(Collected data entries)
══════════

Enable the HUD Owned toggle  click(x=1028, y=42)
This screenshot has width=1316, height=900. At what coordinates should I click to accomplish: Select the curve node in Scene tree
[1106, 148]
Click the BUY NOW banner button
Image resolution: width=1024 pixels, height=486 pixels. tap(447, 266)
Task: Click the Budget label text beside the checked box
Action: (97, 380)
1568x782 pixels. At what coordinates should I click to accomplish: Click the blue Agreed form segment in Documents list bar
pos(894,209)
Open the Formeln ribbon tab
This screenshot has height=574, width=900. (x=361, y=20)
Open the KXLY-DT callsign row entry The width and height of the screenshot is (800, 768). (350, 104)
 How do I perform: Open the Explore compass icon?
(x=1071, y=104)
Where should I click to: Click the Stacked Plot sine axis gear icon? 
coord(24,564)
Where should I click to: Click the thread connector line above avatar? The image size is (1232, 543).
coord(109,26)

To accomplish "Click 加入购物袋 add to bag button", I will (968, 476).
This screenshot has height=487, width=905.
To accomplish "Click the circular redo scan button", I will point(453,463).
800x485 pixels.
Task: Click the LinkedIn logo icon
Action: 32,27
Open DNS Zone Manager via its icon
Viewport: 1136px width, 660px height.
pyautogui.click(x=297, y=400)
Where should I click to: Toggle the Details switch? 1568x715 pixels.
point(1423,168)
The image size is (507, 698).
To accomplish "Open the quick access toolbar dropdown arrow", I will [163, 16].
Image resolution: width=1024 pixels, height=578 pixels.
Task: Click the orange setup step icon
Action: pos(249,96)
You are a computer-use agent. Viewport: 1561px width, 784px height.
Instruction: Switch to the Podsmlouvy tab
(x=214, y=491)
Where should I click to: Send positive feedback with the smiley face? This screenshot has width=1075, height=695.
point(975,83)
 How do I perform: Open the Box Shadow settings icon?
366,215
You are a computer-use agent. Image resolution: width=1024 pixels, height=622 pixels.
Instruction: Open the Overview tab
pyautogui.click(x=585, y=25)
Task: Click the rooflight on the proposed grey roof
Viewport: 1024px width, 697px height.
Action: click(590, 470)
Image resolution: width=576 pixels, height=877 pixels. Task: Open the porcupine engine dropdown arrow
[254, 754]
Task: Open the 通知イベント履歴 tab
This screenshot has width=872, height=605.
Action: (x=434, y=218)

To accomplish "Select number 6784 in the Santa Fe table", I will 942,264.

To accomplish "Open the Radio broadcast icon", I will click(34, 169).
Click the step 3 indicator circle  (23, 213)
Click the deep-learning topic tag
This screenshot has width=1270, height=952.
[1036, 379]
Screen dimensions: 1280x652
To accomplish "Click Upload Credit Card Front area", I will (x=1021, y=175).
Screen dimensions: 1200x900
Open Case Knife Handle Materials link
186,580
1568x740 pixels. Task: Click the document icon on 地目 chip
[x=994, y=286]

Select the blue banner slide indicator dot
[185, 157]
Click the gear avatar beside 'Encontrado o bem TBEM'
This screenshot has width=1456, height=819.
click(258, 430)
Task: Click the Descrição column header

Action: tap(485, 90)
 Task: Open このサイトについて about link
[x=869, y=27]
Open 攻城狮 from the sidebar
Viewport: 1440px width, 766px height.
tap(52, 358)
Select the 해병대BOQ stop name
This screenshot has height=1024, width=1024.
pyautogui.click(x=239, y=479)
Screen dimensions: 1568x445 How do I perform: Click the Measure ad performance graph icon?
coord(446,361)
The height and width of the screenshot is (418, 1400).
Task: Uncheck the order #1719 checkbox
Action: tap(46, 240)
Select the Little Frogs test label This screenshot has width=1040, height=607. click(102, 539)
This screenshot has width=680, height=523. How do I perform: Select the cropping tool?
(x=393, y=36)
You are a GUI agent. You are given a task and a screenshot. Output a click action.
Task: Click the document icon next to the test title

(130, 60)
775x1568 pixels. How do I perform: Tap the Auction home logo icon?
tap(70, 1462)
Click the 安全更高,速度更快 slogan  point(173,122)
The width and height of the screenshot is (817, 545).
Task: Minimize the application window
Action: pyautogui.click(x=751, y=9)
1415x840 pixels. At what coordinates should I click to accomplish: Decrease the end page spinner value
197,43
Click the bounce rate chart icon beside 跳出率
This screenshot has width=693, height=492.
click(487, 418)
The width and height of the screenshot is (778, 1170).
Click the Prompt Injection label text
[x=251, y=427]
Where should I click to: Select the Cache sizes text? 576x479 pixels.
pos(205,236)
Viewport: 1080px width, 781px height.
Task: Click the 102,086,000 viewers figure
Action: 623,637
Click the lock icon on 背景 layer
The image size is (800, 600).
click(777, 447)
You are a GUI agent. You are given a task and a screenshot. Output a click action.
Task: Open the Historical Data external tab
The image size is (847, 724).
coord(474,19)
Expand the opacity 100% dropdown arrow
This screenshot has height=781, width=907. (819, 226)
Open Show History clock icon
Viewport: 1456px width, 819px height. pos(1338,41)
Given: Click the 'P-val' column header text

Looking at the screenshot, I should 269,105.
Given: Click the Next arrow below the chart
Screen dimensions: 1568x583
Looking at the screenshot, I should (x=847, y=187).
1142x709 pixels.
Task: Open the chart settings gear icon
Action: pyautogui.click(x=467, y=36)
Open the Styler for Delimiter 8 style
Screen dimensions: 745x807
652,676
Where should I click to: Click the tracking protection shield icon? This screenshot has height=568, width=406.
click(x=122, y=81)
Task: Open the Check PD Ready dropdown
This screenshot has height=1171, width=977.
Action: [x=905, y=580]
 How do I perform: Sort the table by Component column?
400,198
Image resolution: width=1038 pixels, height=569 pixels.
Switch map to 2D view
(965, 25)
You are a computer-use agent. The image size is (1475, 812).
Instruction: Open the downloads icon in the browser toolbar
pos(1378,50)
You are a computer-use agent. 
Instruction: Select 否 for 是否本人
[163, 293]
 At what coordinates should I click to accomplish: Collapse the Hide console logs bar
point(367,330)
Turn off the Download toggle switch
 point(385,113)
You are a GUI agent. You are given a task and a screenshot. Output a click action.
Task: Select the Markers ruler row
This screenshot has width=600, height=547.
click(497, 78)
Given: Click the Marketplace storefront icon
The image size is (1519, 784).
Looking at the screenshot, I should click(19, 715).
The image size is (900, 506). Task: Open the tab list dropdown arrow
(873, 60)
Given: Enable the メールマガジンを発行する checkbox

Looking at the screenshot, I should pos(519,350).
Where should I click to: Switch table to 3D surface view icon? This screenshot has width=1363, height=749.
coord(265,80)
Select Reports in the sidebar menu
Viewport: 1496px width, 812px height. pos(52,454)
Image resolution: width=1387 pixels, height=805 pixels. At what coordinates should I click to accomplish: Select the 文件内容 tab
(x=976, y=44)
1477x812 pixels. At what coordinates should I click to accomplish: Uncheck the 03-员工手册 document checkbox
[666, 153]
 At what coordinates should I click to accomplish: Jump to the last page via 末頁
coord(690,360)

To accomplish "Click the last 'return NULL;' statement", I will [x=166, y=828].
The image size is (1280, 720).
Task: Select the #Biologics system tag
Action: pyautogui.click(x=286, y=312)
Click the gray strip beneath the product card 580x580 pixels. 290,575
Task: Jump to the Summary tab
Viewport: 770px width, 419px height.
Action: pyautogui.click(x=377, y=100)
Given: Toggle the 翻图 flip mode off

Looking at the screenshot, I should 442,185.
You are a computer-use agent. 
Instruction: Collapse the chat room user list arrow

══════════

Present all the lines above as a numbered list, skipping any that are blank.

• **Task response**
1. Enable the HUD Owned toggle  click(x=1028, y=42)
2. This screenshot has width=1316, height=900. At what coordinates should I click to accomplish: Select the curve node in Scene tree
3. [1106, 148]
4. Click the BUY NOW banner button
5. Image resolution: width=1024 pixels, height=486 pixels. tap(447, 266)
6. Task: Click the Budget label text beside the checked box
7. Action: (97, 380)
8. 1568x782 pixels. At what coordinates should I click to accomplish: Click the blue Agreed form segment in Documents list bar
9. pos(894,209)
10. Open the Formeln ribbon tab
11. This screenshot has height=574, width=900. (x=361, y=20)
12. Open the KXLY-DT callsign row entry The width and height of the screenshot is (800, 768). (350, 104)
13.  How do I perform: Open the Explore compass icon?
14. (x=1071, y=104)
15. Where should I click to: Click the Stacked Plot sine axis gear icon? 
16. coord(24,564)
17. Where should I click to: Click the thread connector line above avatar? The image size is (1232, 543).
18. coord(109,26)
19. To accomplish "Click 加入购物袋 add to bag button", I will (968, 476).
20. This screenshot has height=487, width=905.
21. To accomplish "Click the circular redo scan button", I will point(453,463).
22. 800x485 pixels.
23. Task: Click the LinkedIn logo icon
24. Action: 32,27
25. Open DNS Zone Manager via its icon
26. Viewport: 1136px width, 660px height.
27. pyautogui.click(x=297, y=400)
28. Where should I click to: Toggle the Details switch? 1568x715 pixels.
29. point(1423,168)
30. The image size is (507, 698).
31. To accomplish "Open the quick access toolbar dropdown arrow", I will [163, 16].
32. Image resolution: width=1024 pixels, height=578 pixels.
33. Task: Click the orange setup step icon
34. Action: pos(249,96)
35. You are a computer-use agent. Viewport: 1561px width, 784px height.
36. Instruction: Switch to the Podsmlouvy tab
37. (x=214, y=491)
38. Where should I click to: Send positive feedback with the smiley face? This screenshot has width=1075, height=695.
39. point(975,83)
40.  How do I perform: Open the Box Shadow settings icon?
41. 366,215
42. You are a computer-use agent. Image resolution: width=1024 pixels, height=622 pixels.
43. Instruction: Open the Overview tab
44. pyautogui.click(x=585, y=25)
45. Task: Click the rooflight on the proposed grey roof
46. Viewport: 1024px width, 697px height.
47. Action: click(590, 470)
48. Image resolution: width=576 pixels, height=877 pixels. Task: Open the porcupine engine dropdown arrow
49. [254, 754]
50. Task: Open the 通知イベント履歴 tab
51. This screenshot has width=872, height=605.
52. Action: (x=434, y=218)
53. To accomplish "Select number 6784 in the Santa Fe table", I will 942,264.
54. To accomplish "Open the Radio broadcast icon", I will click(34, 169).
55. Click the step 3 indicator circle  (23, 213)
56. Click the deep-learning topic tag
57. This screenshot has width=1270, height=952.
58. [1036, 379]
59. Screen dimensions: 1280x652
60. To accomplish "Click Upload Credit Card Front area", I will (x=1021, y=175).
61. Screen dimensions: 1200x900
62. Open Case Knife Handle Materials link
63. 186,580
64. 1568x740 pixels. Task: Click the document icon on 地目 chip
65. [x=994, y=286]
66. Select the blue banner slide indicator dot
67. [185, 157]
68. Click the gear avatar beside 'Encontrado o bem TBEM'
69. This screenshot has width=1456, height=819.
70. click(258, 430)
71. Task: Click the Descrição column header
72. Action: tap(485, 90)
73.  Task: Open このサイトについて about link
74. [x=869, y=27]
75. Open 攻城狮 from the sidebar
76. Viewport: 1440px width, 766px height.
77. tap(52, 358)
78. Select the 해병대BOQ stop name
79. This screenshot has height=1024, width=1024.
80. pyautogui.click(x=239, y=479)
81. Screen dimensions: 1568x445 How do I perform: Click the Measure ad performance graph icon?
82. coord(446,361)
83. The height and width of the screenshot is (418, 1400).
84. Task: Uncheck the order #1719 checkbox
85. Action: tap(46, 240)
86. Select the Little Frogs test label This screenshot has width=1040, height=607. click(102, 539)
87. This screenshot has width=680, height=523. How do I perform: Select the cropping tool?
88. (x=393, y=36)
89. You are a GUI agent. You are given a task and a screenshot. Output a click action.
90. Task: Click the document icon next to the test title
91. (130, 60)
92. 775x1568 pixels. How do I perform: Tap the Auction home logo icon?
93. tap(70, 1462)
94. Click the 安全更高,速度更快 slogan  point(173,122)
95. The width and height of the screenshot is (817, 545).
96. Task: Minimize the application window
97. Action: pyautogui.click(x=751, y=9)
98. 1415x840 pixels. At what coordinates should I click to accomplish: Decrease the end page spinner value
99. 197,43
100. Click the bounce rate chart icon beside 跳出率
101. This screenshot has width=693, height=492.
102. click(487, 418)
103. The width and height of the screenshot is (778, 1170).
104. Click the Prompt Injection label text
105. [x=251, y=427]
106. Where should I click to: Select the Cache sizes text? 576x479 pixels.
107. pos(205,236)
108. Viewport: 1080px width, 781px height.
109. Task: Click the 102,086,000 viewers figure
110. Action: 623,637
111. Click the lock icon on 背景 layer
112. The image size is (800, 600).
113. click(777, 447)
114. You are a GUI agent. You are given a task and a screenshot. Output a click action.
115. Task: Open the Historical Data external tab
116. The image size is (847, 724).
117. coord(474,19)
118. Expand the opacity 100% dropdown arrow
119. This screenshot has height=781, width=907. (819, 226)
120. Open Show History clock icon
121. Viewport: 1456px width, 819px height. pos(1338,41)
122. Given: Click the 'P-val' column header text
123. Looking at the screenshot, I should 269,105.
124. Given: Click the Next arrow below the chart
125. Screen dimensions: 1568x583
126. Looking at the screenshot, I should (x=847, y=187).
127. 1142x709 pixels.
128. Task: Open the chart settings gear icon
129. Action: pyautogui.click(x=467, y=36)
130. Open the Styler for Delimiter 8 style
131. Screen dimensions: 745x807
132. 652,676
133. Where should I click to: Click the tracking protection shield icon? This screenshot has height=568, width=406.
134. click(x=122, y=81)
135. Task: Open the Check PD Ready dropdown
136. This screenshot has height=1171, width=977.
137. Action: [x=905, y=580]
138.  How do I perform: Sort the table by Component column?
139. 400,198
140. Image resolution: width=1038 pixels, height=569 pixels.
141. Switch map to 2D view
142. (965, 25)
143. You are a computer-use agent. The image size is (1475, 812).
144. Instruction: Open the downloads icon in the browser toolbar
145. pos(1378,50)
146. You are a computer-use agent. 
147. Instruction: Select 否 for 是否本人
148. [163, 293]
149.  At what coordinates should I click to accomplish: Collapse the Hide console logs bar
150. point(367,330)
151. Turn off the Download toggle switch
152.  point(385,113)
153. You are a GUI agent. You are given a task and a screenshot. Output a click action.
154. Task: Select the Markers ruler row
155. This screenshot has width=600, height=547.
156. click(497, 78)
157. Given: Click the Marketplace storefront icon
158. The image size is (1519, 784).
159. Looking at the screenshot, I should click(19, 715).
160. The image size is (900, 506). Task: Open the tab list dropdown arrow
161. (873, 60)
162. Given: Enable the メールマガジンを発行する checkbox
163. Looking at the screenshot, I should pos(519,350).
164. Where should I click to: Switch table to 3D surface view icon? This screenshot has width=1363, height=749.
165. coord(265,80)
166. Select Reports in the sidebar menu
167. Viewport: 1496px width, 812px height. pos(52,454)
168. Image resolution: width=1387 pixels, height=805 pixels. At what coordinates should I click to accomplish: Select the 文件内容 tab
169. (x=976, y=44)
170. 1477x812 pixels. At what coordinates should I click to accomplish: Uncheck the 03-员工手册 document checkbox
171. [666, 153]
172.  At what coordinates should I click to accomplish: Jump to the last page via 末頁
173. coord(690,360)
174. To accomplish "Click the last 'return NULL;' statement", I will [x=166, y=828].
175. The image size is (1280, 720).
176. Task: Select the #Biologics system tag
177. Action: pyautogui.click(x=286, y=312)
178. Click the gray strip beneath the product card 580x580 pixels. 290,575
179. Task: Jump to the Summary tab
180. Viewport: 770px width, 419px height.
181. Action: pyautogui.click(x=377, y=100)
182. Given: Toggle the 翻图 flip mode off
183. Looking at the screenshot, I should 442,185.
184. You are a computer-use agent. 
185. Instruction: Collapse the chat room user list arrow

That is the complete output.